INSTRUCTIONS TO FOLLOW:
Each line of the data that mentions the string "after" needs to be identified and copied.

--

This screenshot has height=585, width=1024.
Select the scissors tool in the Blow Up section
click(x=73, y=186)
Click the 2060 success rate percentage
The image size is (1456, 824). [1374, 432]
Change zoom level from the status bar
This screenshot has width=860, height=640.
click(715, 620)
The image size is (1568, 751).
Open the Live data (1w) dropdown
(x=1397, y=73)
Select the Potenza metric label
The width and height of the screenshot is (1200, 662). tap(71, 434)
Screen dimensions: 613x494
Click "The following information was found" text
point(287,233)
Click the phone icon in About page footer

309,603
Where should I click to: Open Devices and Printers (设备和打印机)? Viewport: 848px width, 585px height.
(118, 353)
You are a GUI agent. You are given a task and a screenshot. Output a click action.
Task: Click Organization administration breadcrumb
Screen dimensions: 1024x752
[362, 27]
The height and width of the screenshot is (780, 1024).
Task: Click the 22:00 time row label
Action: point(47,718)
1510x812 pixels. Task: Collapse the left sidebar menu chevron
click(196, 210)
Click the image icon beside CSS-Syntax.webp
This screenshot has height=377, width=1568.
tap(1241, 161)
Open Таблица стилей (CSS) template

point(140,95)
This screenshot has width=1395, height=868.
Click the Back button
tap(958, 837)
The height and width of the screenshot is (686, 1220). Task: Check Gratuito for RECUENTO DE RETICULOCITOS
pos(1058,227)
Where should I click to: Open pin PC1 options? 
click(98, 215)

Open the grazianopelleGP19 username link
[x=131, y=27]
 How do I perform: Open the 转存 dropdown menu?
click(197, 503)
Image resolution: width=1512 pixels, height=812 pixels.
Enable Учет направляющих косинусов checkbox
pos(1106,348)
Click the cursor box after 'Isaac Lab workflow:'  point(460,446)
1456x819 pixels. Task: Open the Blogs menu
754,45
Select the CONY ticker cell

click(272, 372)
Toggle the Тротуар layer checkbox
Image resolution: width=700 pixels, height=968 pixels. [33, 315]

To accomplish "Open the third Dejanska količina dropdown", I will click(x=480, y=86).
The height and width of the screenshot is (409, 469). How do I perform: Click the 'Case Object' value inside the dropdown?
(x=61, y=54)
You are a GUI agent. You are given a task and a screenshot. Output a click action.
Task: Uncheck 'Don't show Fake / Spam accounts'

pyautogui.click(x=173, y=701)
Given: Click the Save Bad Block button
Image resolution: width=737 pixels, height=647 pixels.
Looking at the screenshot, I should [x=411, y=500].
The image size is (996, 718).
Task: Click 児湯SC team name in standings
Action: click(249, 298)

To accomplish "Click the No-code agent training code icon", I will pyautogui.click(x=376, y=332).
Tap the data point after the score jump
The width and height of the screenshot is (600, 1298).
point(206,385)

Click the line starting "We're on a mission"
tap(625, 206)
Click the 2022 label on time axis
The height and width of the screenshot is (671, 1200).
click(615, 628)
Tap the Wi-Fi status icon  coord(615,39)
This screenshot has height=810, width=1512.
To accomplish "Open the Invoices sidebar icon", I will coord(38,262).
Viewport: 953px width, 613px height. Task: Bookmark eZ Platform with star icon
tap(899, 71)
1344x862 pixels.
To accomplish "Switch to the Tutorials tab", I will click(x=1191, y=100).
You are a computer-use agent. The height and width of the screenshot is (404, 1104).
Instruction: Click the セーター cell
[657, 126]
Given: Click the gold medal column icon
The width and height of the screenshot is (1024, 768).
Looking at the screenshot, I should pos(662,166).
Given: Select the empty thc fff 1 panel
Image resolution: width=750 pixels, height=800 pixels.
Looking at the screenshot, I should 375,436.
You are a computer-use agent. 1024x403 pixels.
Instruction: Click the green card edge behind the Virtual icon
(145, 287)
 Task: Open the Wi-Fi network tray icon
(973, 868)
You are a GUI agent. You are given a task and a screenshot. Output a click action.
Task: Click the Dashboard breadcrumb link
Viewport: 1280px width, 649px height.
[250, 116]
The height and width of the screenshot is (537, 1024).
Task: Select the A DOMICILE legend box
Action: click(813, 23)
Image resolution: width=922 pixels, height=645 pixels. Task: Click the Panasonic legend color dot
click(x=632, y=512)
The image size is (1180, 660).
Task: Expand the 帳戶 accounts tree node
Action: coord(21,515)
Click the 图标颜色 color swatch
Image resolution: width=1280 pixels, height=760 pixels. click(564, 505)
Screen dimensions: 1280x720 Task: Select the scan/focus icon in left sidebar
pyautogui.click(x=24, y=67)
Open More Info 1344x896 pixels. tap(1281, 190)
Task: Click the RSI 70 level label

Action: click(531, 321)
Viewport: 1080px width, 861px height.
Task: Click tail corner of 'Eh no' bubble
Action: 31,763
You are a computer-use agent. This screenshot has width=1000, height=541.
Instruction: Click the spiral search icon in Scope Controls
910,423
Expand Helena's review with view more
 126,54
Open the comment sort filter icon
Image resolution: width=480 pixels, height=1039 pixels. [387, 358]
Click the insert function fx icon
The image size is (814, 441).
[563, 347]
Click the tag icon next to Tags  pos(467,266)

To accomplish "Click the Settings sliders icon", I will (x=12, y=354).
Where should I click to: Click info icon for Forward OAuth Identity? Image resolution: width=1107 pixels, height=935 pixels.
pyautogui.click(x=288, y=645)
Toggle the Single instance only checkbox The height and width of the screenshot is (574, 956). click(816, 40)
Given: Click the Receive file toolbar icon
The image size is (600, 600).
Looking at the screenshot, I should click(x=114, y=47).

--

SOLUTION:
Click the cursor box after 'Isaac Lab workflow:'  point(460,446)
Tap the data point after the score jump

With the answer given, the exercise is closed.